Effect on patient outcomes
The therapeutic alliance has previously been shown to improve patient outcomes in both medicine as well as psychology.     It is only recently that investigation has been made into its effects in other rehabilitative sciences. Burns and Evon (2007) studied its effect in cardiac rehabilitation and found that increased self-efficacy is not enough of a factor to predict increase cardiorespiratory fitness, weight reduction and return to work.  Instead, it must be combined with a strong therapeutic alliance to achieve these outcomes, and a poor therapeutic alliance can undermine the potential for improvement. Ferreira and colleagues (2012) examined the relationship between therapeutic alliance and patient outcomes on rehabilitation of patients with chronic low back pain.  They found that a strong therapeutic alliance leads to increased perceived changes following a variety of conservative treatments. Interestingly, a strong therapeutic alliance was associated with improved disability and function outcome measures, but not pain. Fuentes et al (2013) also conducted a study utilizing patients with low back pain, this time measuring the therapeutic alliance’s effect on pain intensity and muscle pain sensitivity.  The results showed that a strong therapeutic alliance can significantly modify perceived pain intensity after IFC treatments, which are displayed below. Another point of interest is the active IFC with limited therapeutic alliance was not statistically different than a sham IFC with a strong therapeutic alliance.

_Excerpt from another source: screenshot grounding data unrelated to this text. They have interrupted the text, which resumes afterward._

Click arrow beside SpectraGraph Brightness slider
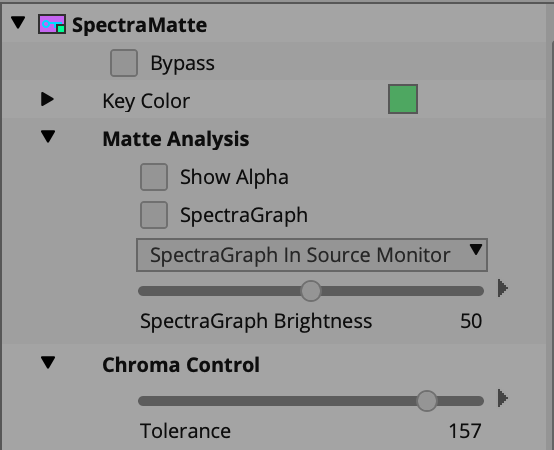554x450 pixels. (x=502, y=288)
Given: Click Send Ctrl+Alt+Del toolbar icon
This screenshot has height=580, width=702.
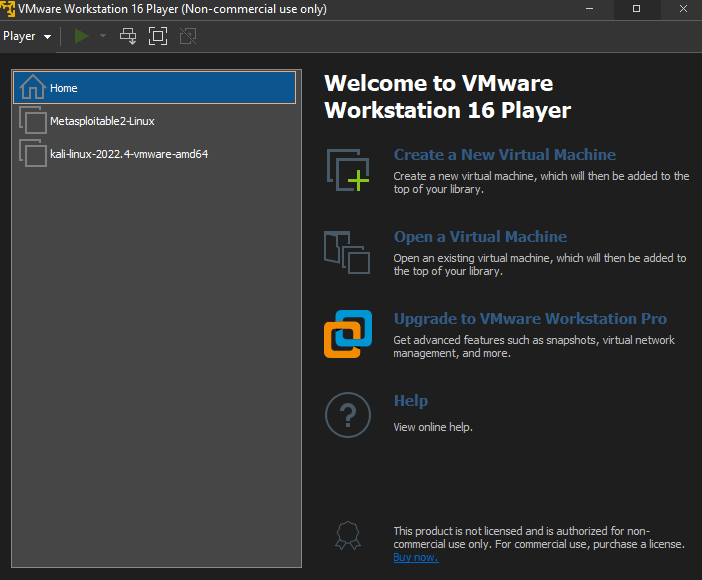Looking at the screenshot, I should tap(128, 36).
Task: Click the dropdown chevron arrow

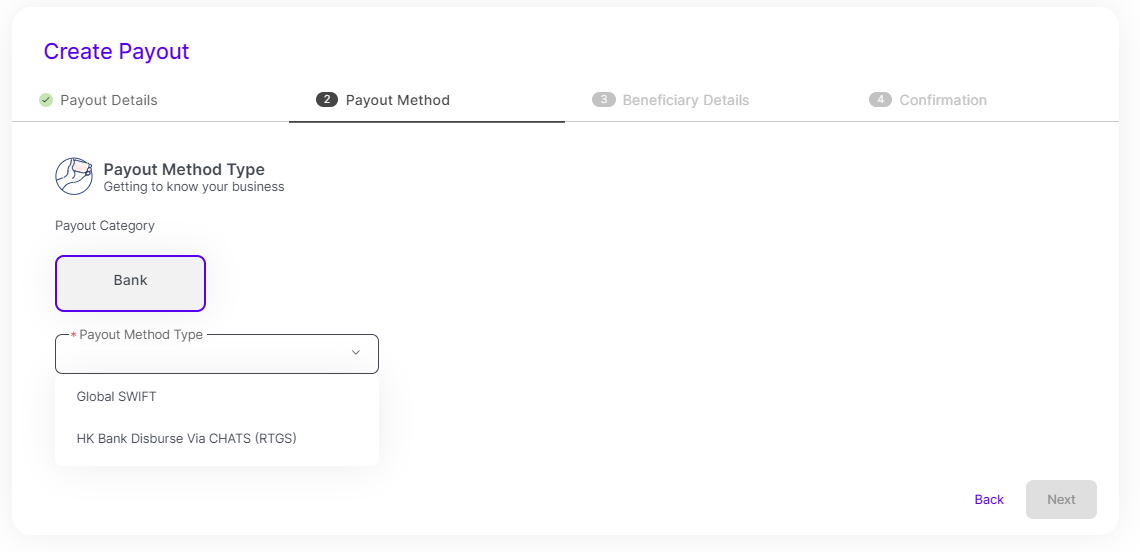Action: (x=356, y=353)
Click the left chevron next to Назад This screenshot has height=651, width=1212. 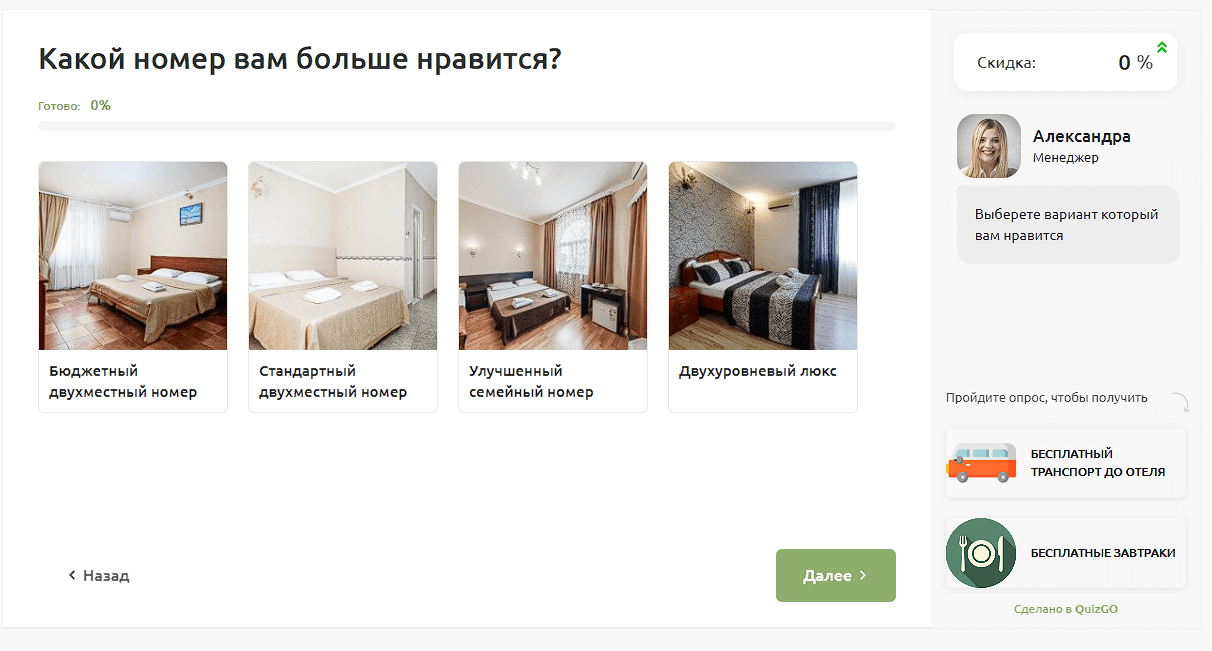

Measuring the therapeutic alliance
Popular outcome measures for the therapeutic alliance include the Working Alliance Theory of Change Inventory, which itself is derived from the Working Alliance Inventory.  Hall et al (2011) found that there was some room for improvement in the WATOCI, specifically relating to the wording in certain sections.  The nine items that remained were found to be a uni-dimensional tool for measuring the therapeutic alliance, despite demonstrating a ceiling effect. Due to the complexity of the therapeutic alliance it may be difficult to find a perfect measurement, however patient-administered outcomes are a step in the right direction as patient perception of the therapeutic alliance has been found to be a better predictor of outcome than therapist perception.